O relatório de 104 páginas, “Punidos por buscar mudanças: assassinatos, desaparecimentos forçados e detenções arbitrárias após as eleições de 2024 na Venezuela”, documenta violações de direitos humanos cometidas contra manifestantes, transeuntes, líderes da oposição e críticos durante os protestos pós-eleitorais e nos meses que se seguiram. O relatório associa autoridades venezuelanas e grupos armados pró-governo conhecidos como “colectivos” a violações generalizadas de direitos humanos. Essas violações incluem o assassinato de manifestantes e transeuntes, desaparecimentos forçados de membros da oposição e de cidadãos estrangeiros, detenções arbitrárias e processos judiciais contra adolescentes e outras pessoas, além de tortura e maus-tratos a detidos.

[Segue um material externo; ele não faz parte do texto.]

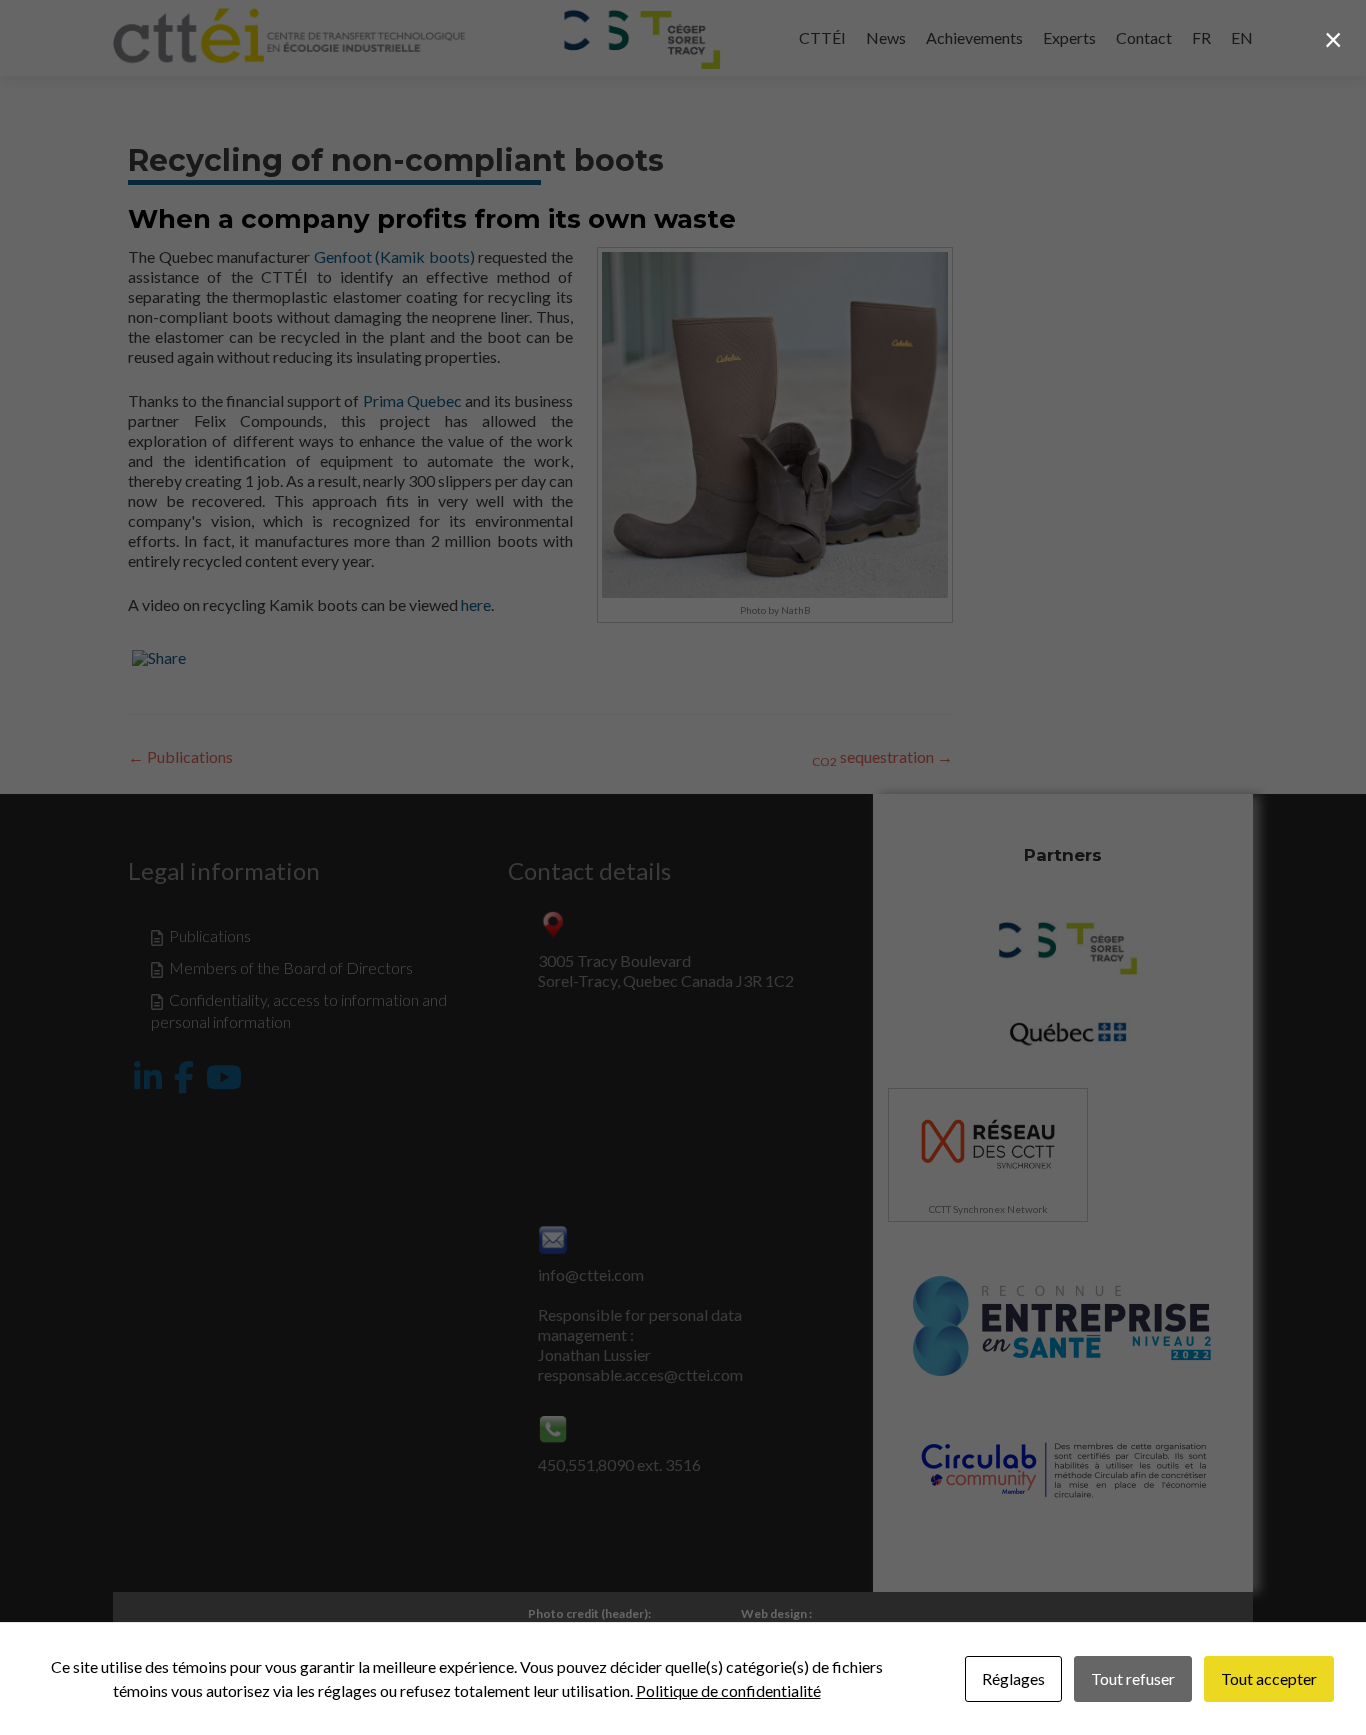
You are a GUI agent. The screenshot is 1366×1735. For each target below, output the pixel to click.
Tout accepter (1269, 1678)
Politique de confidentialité (728, 1690)
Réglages (1013, 1678)
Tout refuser (1133, 1678)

“O governo venezuelano assassinou, torturou, deteve e fez desaparecer pessoas que lutaram pela democracia na Venezuela”, disse Juanita Goebertus, diretora da Divisão das Américas da Human Rights Watch. “A comunidade internacional deveria reafirmar seu compromisso com a democracia e os direitos humanos na Venezuela e pressionar para que o governo de Maduro seja responsabilizado por suas atrocidades.”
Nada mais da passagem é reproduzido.